Everything in the universe that seems like it should be black and white is actually a spectrum of gray. An understanding of what constitutes “good actions” may not actually be the best thing for you or the people you know. The only real solution is trying, and that is never futile, though it can be and often humorous. In a way, it makes perfect sense that a show about living an ethical life is a comedy. The world is absurd and living is absurd, and sometimes you must laugh at all the challenging incongruities the universe keeps throwing at us.
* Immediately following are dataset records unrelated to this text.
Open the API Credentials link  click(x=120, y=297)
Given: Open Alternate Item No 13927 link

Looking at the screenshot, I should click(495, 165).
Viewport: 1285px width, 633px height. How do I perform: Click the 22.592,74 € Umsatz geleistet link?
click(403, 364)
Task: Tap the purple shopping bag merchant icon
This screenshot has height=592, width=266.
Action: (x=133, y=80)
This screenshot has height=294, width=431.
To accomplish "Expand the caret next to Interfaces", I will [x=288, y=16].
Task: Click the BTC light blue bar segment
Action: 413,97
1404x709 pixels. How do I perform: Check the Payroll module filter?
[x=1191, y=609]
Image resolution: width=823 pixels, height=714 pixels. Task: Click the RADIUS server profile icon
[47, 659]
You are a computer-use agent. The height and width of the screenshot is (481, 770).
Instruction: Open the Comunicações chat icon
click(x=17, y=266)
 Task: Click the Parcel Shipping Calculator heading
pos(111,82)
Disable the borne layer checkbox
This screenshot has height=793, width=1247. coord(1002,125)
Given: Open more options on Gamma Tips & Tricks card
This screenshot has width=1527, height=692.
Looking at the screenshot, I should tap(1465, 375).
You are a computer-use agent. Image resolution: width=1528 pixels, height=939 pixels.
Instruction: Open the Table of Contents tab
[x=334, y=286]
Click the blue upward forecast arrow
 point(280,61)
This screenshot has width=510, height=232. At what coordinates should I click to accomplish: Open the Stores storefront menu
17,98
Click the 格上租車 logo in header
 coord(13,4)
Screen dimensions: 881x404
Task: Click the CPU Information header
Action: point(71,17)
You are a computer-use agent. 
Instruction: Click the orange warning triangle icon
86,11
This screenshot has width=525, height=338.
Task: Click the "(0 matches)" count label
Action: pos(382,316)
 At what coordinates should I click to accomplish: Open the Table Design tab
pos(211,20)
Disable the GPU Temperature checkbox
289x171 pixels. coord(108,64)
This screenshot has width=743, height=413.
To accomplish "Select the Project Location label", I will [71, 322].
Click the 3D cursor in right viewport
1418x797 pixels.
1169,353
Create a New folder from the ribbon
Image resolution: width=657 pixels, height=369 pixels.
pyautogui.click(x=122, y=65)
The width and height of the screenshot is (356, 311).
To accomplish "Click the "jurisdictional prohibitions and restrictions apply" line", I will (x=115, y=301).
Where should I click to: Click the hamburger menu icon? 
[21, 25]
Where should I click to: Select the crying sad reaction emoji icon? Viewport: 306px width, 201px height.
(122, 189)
It’s easy to see how these ideas apply to the current situation. In this global pandemic, I ponder the moral implications of the smallest day-to-day choices — grocery shopping, ordering dinner, taking a walk in the park. I continually find myself thinking about how these choices could create different paths, have unintended consequences down the line. It’s not exactly a revelation to say our actions have consequences and affect others, but, for the most part, people don’t get to know the ultimate impact of their actions. But right now I can turn on the news and see the direct impact of individuals’ choices on a community.
Likewise, the world that is created in the show focuses on the potential scope of an individual's actions, although it does so in a colorful and humorous way. It also emphasizes that people need each other to live good lives, a point made clearer in 2020 by weeks spent in isolation and the dependency on strangers to wear masks and stay home when sick and/or exposed.
I’ve watched other TV in lockdown, but I keep coming back to The Good Place. It is great entertainment packed with elaborate plotlines and subtle background jokes that rewards rewatches. More than that, its weird optimism insists that people can be good to each other and that it’s okay to rely on one another. It’s been the most effective watching for combating the existential and personal dread of living through a pandemic.
I don’t know what’s going to happen next with the pandemic — I don’t know the next time I’ll see my parents or if I’ll get to have the wedding I’d planned or even if the people I love are safe. But even with this not-knowing and my impatience for life to change, I’m still going to keep trying to do the right thing for my community and for strangers.